> _Exercise prompt_
Which lines of the entries below hold the word "left"? Report each of them.

Source data START

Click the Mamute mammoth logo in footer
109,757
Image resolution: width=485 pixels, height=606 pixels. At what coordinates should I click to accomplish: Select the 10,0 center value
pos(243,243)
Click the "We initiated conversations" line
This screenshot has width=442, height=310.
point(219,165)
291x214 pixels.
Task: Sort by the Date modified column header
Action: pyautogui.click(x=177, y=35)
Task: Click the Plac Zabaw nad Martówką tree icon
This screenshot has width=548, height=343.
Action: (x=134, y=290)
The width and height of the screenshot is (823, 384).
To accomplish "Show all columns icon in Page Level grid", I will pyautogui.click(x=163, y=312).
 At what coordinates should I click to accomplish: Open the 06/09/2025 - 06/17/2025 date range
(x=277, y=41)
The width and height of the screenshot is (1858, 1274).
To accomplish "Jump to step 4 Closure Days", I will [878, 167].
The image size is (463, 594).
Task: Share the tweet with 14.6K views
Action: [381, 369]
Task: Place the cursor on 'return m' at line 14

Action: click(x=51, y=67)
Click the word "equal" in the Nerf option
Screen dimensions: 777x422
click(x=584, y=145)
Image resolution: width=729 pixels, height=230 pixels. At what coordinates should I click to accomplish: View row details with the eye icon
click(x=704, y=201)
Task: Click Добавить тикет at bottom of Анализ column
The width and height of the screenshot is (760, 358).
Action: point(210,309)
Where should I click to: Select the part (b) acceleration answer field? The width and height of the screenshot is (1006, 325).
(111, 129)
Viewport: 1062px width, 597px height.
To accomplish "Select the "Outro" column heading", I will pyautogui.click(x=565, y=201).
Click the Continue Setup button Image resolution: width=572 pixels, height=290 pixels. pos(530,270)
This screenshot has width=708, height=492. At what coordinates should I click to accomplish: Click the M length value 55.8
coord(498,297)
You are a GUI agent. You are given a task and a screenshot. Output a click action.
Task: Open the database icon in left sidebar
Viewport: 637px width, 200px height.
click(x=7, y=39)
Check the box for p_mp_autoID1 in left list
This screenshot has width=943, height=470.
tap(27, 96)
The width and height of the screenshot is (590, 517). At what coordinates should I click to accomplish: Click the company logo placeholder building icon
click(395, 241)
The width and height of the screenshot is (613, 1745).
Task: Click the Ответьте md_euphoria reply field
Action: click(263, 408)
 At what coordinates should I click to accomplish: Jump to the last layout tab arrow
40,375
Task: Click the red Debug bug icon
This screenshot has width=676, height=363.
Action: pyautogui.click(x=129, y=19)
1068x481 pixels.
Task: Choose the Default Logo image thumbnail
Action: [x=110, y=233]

Source data END

> _Answer below_
Task: Open the database icon in left sidebar
Check the box for p_mp_autoID1 in left list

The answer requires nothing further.